O aparente desencontro entre os discursos dos dois faz com que Trovoada se veja como uma versão esquiva e fantasmática de um antigo filme mudo. O piano de Joana Gama segue, frequentemente, um caminho virtuoso, obsessivo, de brilhantismo técnico, enquanto o corpo de Luís Guerra parece existir indiferente a tudo isto, entregue a um ritmo próprio, quase lúdico, cartoonesco. Esta dessincronia entre os dois esteve sempre presente desde que o coreógrafo começou a montar a sua composição sobre a música. “Isso foi claro para mim a partir do momento em que comecei a compor os movimentos em cima da partitura musical do João”, confirma, “e mesmo no diálogo que tivemos na criação da música. Mais uma vez, agradava-me divagar nessa tal ideia mitológica em que o binómio Luís versus Joana/João representasse vários antagonismos que encontramos no cosmos.”
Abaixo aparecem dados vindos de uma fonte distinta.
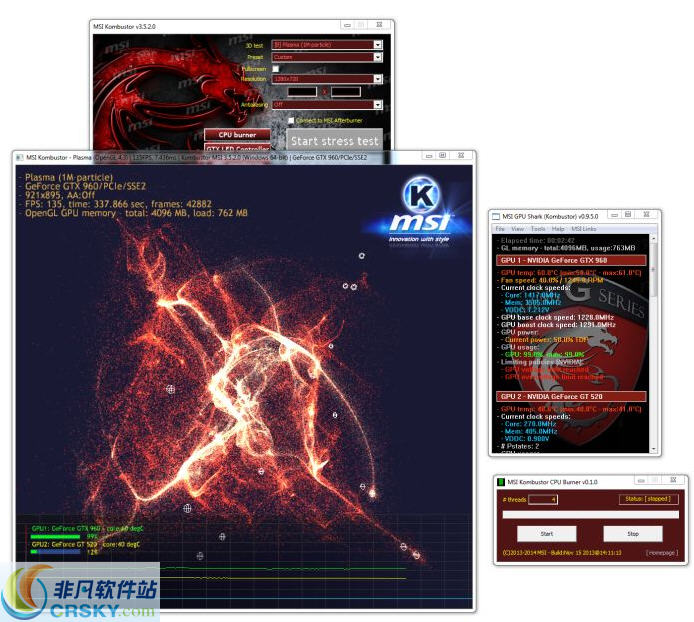Enable Connect to MSI Afterburner checkbox
Screen dimensions: 694x622
tap(291, 120)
O registo vagamente chaplinesco cola-se a essa ideia de antagonismo e aos dois vocabulários propositadamente imperfeitos na sua justaposição. Ainda que sem recorrer a referências específicas, Luís Guerra reconhece que durante o período de criação deu-se conta dessa proximidade de universos, pensando, às tantas, “numa peça onde a Joana pudesse ser como os músicos contemporâneos que acompanham, ao vivo, um filme mudo de realizadores e actores já mortos”. “Cheguei mesmo a pensar em ter uma tela de tecido e fazer toda a minha dança atrás dela”, acrescenta. “E coreografar a totalidade dos movimentos sem preocupação de interacção precisa com a música. Talvez por contraponto à interacção que tenho com a música do Ulrich. Parte dessa ideia acabou por ficar sempre lá.”
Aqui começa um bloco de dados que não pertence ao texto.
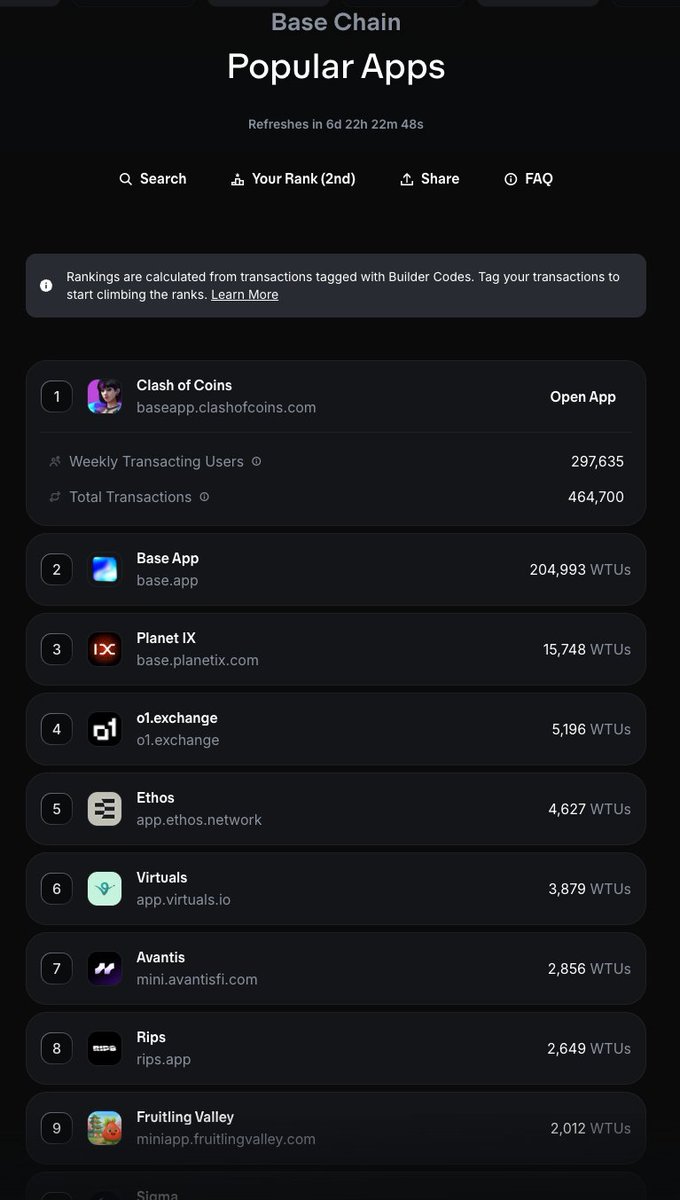Viewport: 680px width, 1200px height.
Task: View Your Rank (2nd)
Action: pos(293,179)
A música está, assim, nos alicerces de Trovoada da mesma forma que o estava em Vento. Só que enquanto no fragmento que agora se apresenta como prólogo Luís Guerra procurava uma relação estreita com a abstracção electrónica forjada por Estreich, em todo o tempo que se encontra no palco ao lado de Joana Gama essa relação é a de reconhecimento de uma estranheza e de uma recusa em seguir-lhe os passos. Trovoada funciona como um díptico, em que a beleza se descobre na procura de uma ordem conjunta que simplesmente não assume um discurso uno e foge a qualquer tentação daquilo a que se poderia chamar um encontro.